+++ AUSZUG +++
Seit dem Überfall auf die Ukraine droht Russlands Präsident Putin immer wieder mit dem Einsatz von Atomwaffen. Die Bundesregierung müsse alles in ihren Möglichkeiten stehende tun, um den Einsatz von Nuklearwaffen zu verhindern, fordern die Unterzeichnerinnen und Unterzeichner des Briefes. "Wir appellieren an Bundeskanzler Scholz, unsere Partner in England, Frankreich und den USA dazu zu bringen, auf den Ersteinsatz von Atomwaffen zu verzichten", so Dr. Angelika Claußen, die Vorsitzende der IPPNW. "Damit wird Präsident Putin die argumentative Basis entzogen, seine eigene Aggression mit einer angeblichen Bedrohung durch den Westen zu rechtfertigen." Eine derartige Erklärung wäre ein erster Schritt zur nuklearen Deeskalation. Unter den fünf offiziellen Atommächten hat bisher nur China verkündet, in jedem Fall auf einen nuklearen Erstschlag zu verzichten.

Eine atomwaffenfreie Welt scheint derzeit in weite Ferne gerückt. "Vor wenigen Jahren war das noch anders", betont Florian Eblenkamp, Vorstand von ICAN Deutschland. Auf Initiative der Internationalen Kampagne zur Abschaffung von Atomwaffen ICAN hat die Vollversammlung der Vereinten Nationen im Jahr 2017 den Atomwaffenverbotsvertrag verabschiedet. 122 Staaten haben damals dafür gestimmt, 70 Staaten haben den Vertrag inzwischen ratifiziert – im Januar 2021 ist er in Kraft getreten. "Daran müssen wir anknüpfen."

Dass dies nicht unmöglich ist, verdeutlicht ein Blick in die Vergangenheit: "Gerade die nukleare Bedrohung hat immer wieder zu großen Abrüstungsschritten geführt", weiß Franz Moll, Vorstand und Gründer der Nuclear Free Foundation. Nach der Stationierung der mit Atomsprengköpfen bestückten Pershing II-Raketen in Mitteleuropa auf der einen und der sowjetischen SS-20-Raketen auf der anderen Seite haben der damalige US-Präsident Ronald Reagan und UdSSR-Generalsekretär Michail Gorbatschow Ende 1987 im sogenannten INF-Vertrag vereinbart, sowohl ihre Nuklearraketen an Land mit einer Reichweite von 500 bis 5.500 Kilometern als auch deren Abschussvorrichtungen und die dazu gehörende Infrastruktur innerhalb von drei Jahren zu vernichten und keine neuen herzustellen.
+++
◆ GESTELLTE AUFGABE 1 ◆
Gib aus den Zeilen weiter unten den Abschnitt von der Zeile mit „Task: Click the Reposts label“ bis zur Zeile mit „Looking at the screenshot, I should 447,48.“ wörtlich wieder, beide Grenzzeilen eingeschlossen. Bilder gehören nicht in die Ausgabe.
+++ ANGEZEIGTE ZEILEN +++
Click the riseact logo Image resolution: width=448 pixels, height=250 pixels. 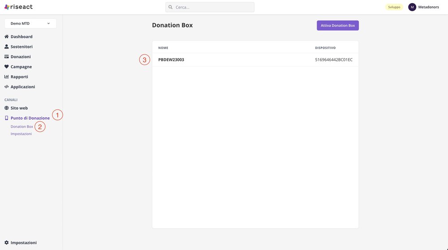18,7
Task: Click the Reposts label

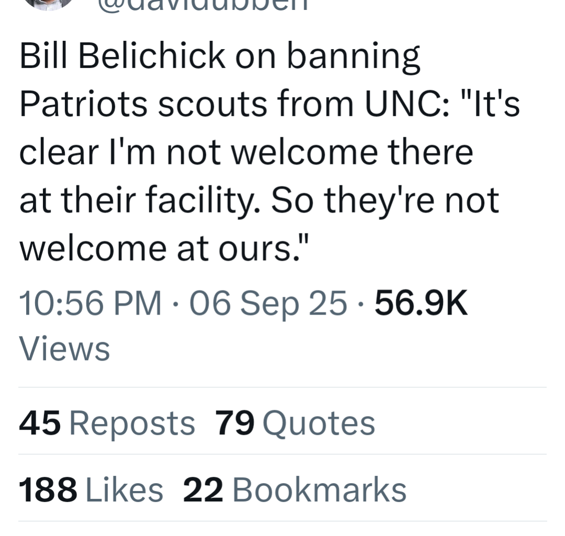Action: (131, 423)
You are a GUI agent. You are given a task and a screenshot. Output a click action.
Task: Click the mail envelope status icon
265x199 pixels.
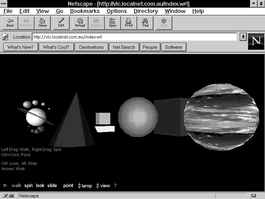click(254, 196)
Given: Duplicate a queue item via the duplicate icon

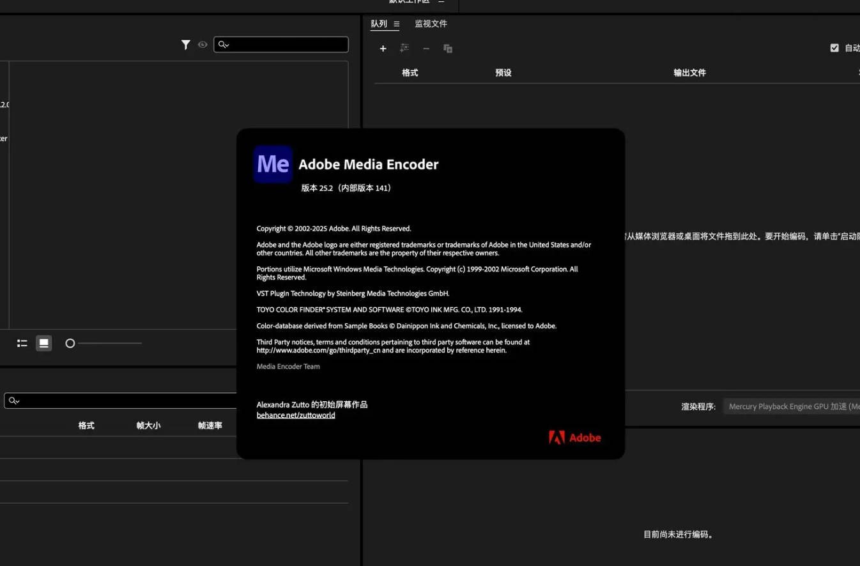Looking at the screenshot, I should 447,48.
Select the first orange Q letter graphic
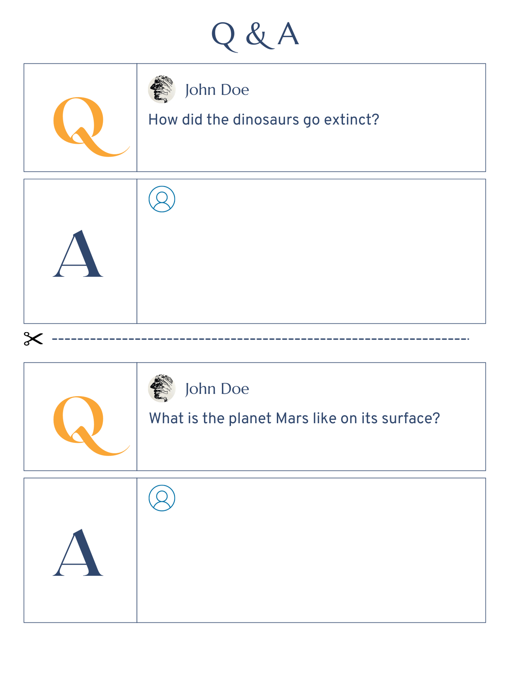The image size is (521, 675). (91, 127)
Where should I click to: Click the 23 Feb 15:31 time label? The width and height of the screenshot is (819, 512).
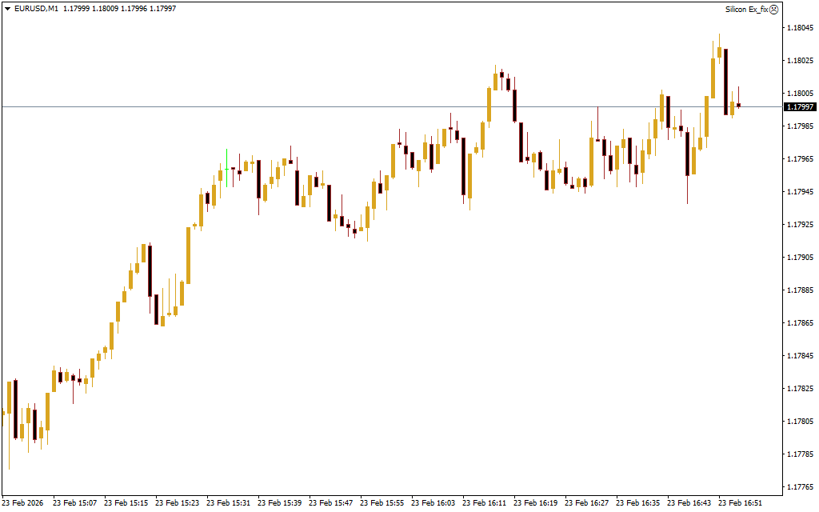click(x=228, y=503)
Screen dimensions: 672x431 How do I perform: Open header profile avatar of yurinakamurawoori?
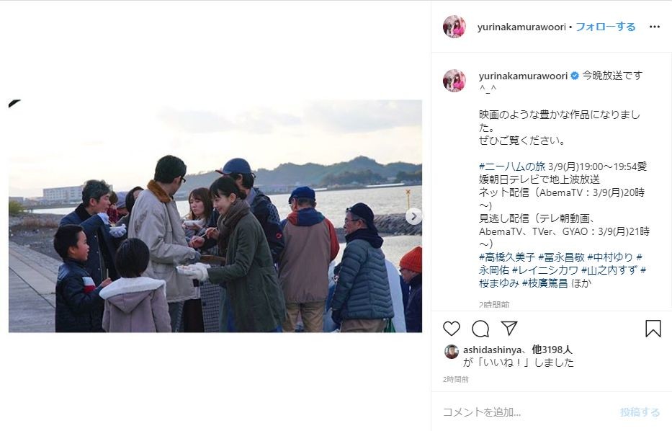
+++
◆ GESTELLTE AUFGABE 2 ◆
Führe den Auszug über nukleare Abrüstung ab seinem letzten Satz weiter.

◆ ANTWORT ZUR AUFGABE 1 ◆
Task: Click the Reposts label

Action: (131, 423)
You are a GUI agent. You are given a task and a screenshot. Output a click action.
Task: Click the mail envelope status icon
265x199 pixels.
click(254, 196)
Given: Duplicate a queue item via the duplicate icon

Looking at the screenshot, I should 447,48.

◆ ANTWORT ZUR AUFGABE 2 ◆
In ihrem offenen Brief appellieren die beteiligten Organisationen deshalb an den Bundeskanzler, eine europäische Atombewaffnung eindeutig abzulehnen und sich stattdessen für eine multilaterale nukleare Rüstungskontrolle und für nukleare Abrüstung einzusetzen. "Wir fordern von Olaf Scholz, sich für den Abzug aller in Deutschland stationierten Atomwaffen stark zu machen", erklärt Simon Bödecker, Referent für Atomare Abrüstung bei Ohne Rüstung Leben, "und dafür zu sorgen, dass Deutschland den Atomwaffenverbotsvertrag unterzeichnet." Der UN-Vertrag über das Verbot von Atomwaffen ist ein Meilenstein in den weltweiten Abrüstungsbemühungen. Alle Regierungsparteien der Ampel haben sich in ihren Wahlprogrammen zu einer atomwaffenfreien Welt bekannt und ihren Willen bekundet, Atomwaffen aus Deutschland langfristig abzuziehen. Daran müssen sie trotz – oder gerade angesichts – der russischen Drohung, Atomwaffen einzusetzen, weiter arbeiten.